- TASK INSTRUCTIONS -
Search the records below for the line containing "This screenshot has height=434, width=499.". Write out that line and every line after it exactly as written.
━━━━━ DATA FOR ANALYSIS ━━━━━
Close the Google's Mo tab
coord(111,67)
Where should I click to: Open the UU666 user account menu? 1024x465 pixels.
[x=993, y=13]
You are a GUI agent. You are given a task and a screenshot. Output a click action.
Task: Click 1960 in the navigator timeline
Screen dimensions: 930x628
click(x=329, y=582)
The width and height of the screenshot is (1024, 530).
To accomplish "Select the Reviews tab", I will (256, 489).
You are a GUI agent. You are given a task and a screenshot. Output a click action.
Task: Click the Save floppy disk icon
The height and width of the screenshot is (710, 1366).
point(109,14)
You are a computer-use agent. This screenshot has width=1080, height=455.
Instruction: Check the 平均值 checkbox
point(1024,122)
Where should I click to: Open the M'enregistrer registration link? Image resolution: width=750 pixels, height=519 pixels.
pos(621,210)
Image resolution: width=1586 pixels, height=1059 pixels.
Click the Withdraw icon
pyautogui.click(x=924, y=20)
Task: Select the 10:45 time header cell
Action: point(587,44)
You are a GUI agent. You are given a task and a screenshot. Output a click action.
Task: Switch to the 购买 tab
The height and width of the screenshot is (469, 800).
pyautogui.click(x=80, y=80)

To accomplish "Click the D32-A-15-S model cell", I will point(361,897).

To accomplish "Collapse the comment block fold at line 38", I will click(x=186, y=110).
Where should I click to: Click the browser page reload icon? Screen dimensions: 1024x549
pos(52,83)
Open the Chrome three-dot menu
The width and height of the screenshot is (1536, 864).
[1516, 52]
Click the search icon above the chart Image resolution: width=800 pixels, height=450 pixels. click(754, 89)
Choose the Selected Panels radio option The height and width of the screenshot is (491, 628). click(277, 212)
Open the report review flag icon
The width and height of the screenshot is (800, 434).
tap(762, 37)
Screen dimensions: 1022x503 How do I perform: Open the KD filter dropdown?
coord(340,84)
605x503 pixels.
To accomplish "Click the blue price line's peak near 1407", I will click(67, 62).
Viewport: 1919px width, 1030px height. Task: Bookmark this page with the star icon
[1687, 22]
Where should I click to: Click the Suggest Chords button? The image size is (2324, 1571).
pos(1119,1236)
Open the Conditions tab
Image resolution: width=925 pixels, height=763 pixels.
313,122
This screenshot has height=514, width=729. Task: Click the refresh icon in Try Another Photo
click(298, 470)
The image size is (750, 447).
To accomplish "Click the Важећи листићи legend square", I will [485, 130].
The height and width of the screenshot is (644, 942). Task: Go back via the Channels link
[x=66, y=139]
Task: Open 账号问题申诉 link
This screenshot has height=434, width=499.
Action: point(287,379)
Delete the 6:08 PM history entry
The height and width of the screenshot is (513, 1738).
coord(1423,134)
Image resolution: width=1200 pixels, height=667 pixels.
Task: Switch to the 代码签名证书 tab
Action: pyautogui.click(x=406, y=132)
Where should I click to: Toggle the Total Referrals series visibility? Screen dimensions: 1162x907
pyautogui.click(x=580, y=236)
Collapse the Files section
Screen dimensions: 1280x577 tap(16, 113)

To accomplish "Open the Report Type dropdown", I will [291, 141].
━━━━━
- REPLY TO THE TASK -
This screenshot has height=434, width=499.
Action: point(287,379)
Delete the 6:08 PM history entry
The height and width of the screenshot is (513, 1738).
coord(1423,134)
Image resolution: width=1200 pixels, height=667 pixels.
Task: Switch to the 代码签名证书 tab
Action: pyautogui.click(x=406, y=132)
Where should I click to: Toggle the Total Referrals series visibility? Screen dimensions: 1162x907
pyautogui.click(x=580, y=236)
Collapse the Files section
Screen dimensions: 1280x577 tap(16, 113)

To accomplish "Open the Report Type dropdown", I will [291, 141].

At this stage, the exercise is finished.